Under this line are the records; repeat exactly the lines starting at the one containing "Where should I" and ending at the one containing "the Empty value", omitting pictures.

DATA EXTRACT:
------------------------------------------------
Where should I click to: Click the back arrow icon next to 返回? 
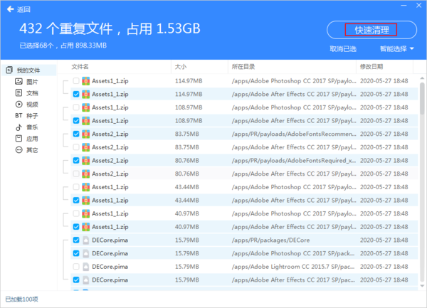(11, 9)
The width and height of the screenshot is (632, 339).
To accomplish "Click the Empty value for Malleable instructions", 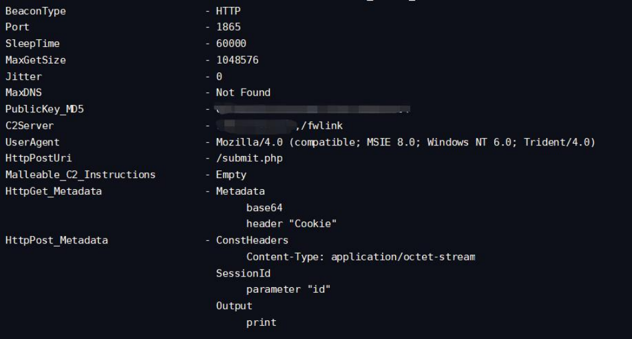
------------------------------------------------
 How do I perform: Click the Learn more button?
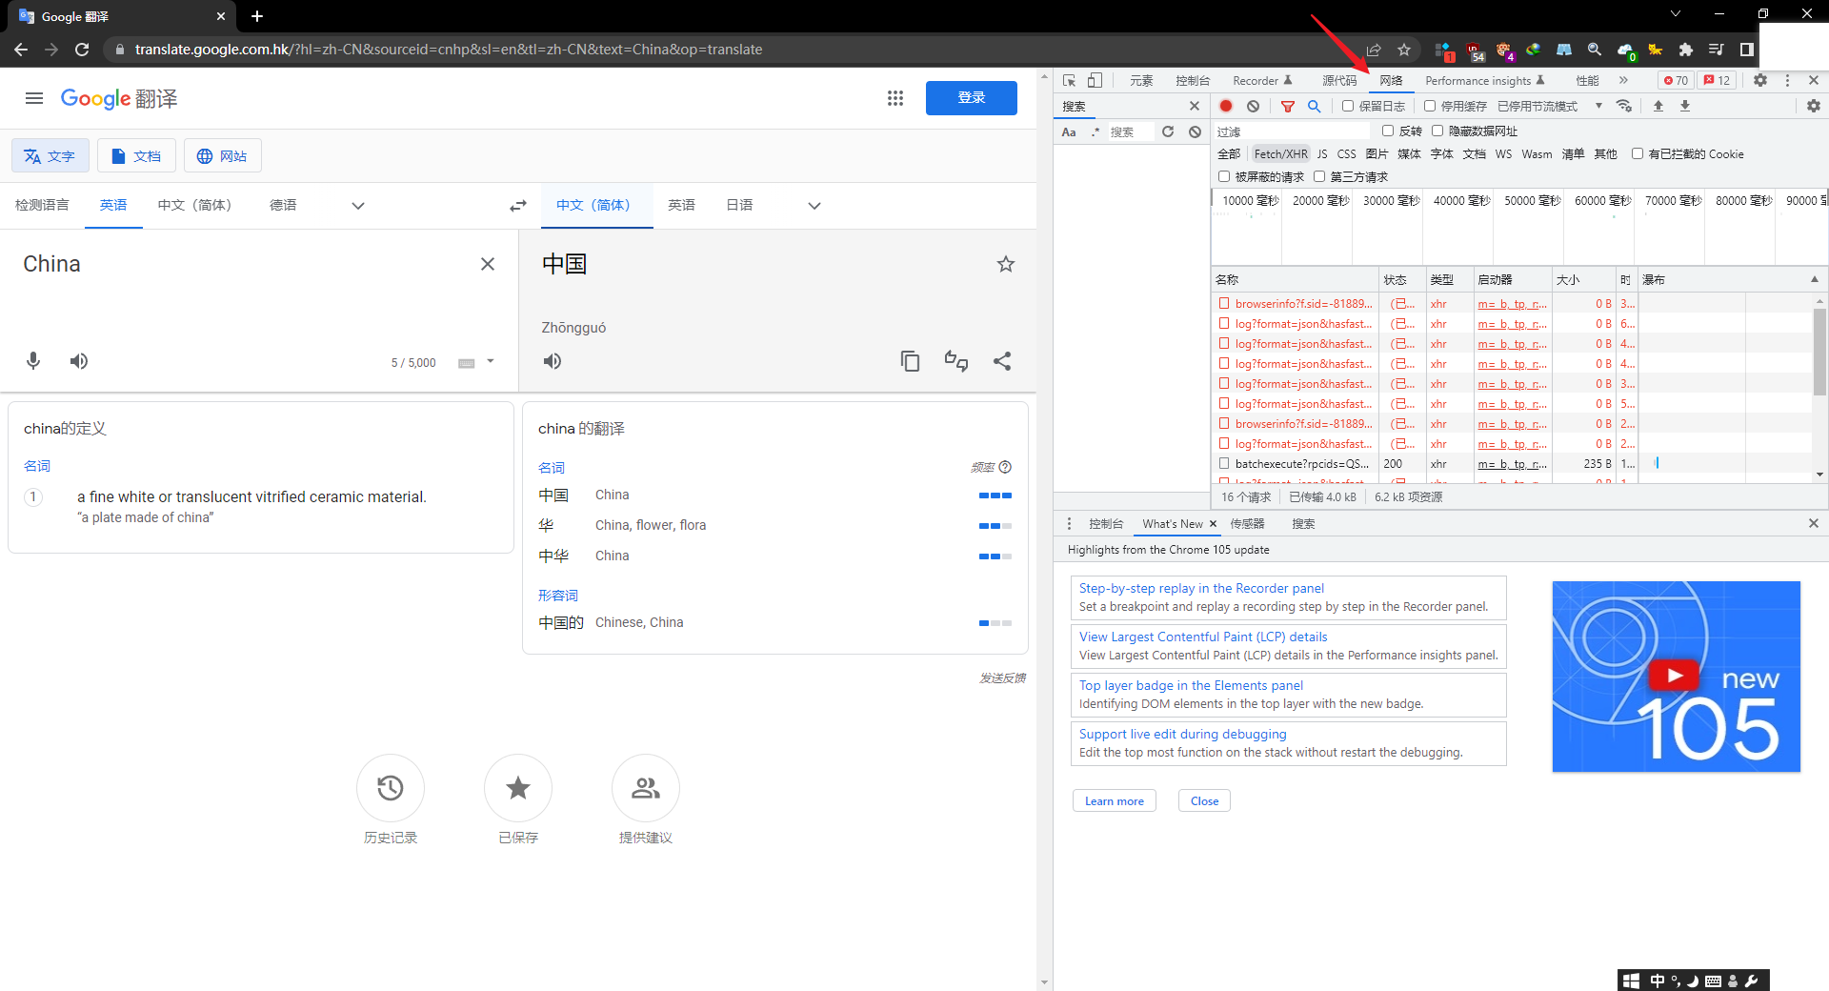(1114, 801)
------------------------------------------------
TASK OUTPUT:
Where should I click to: Click the back arrow icon next to 返回? 
(11, 9)
The width and height of the screenshot is (632, 339).
To accomplish "Click the Empty value for Malleable instructions", 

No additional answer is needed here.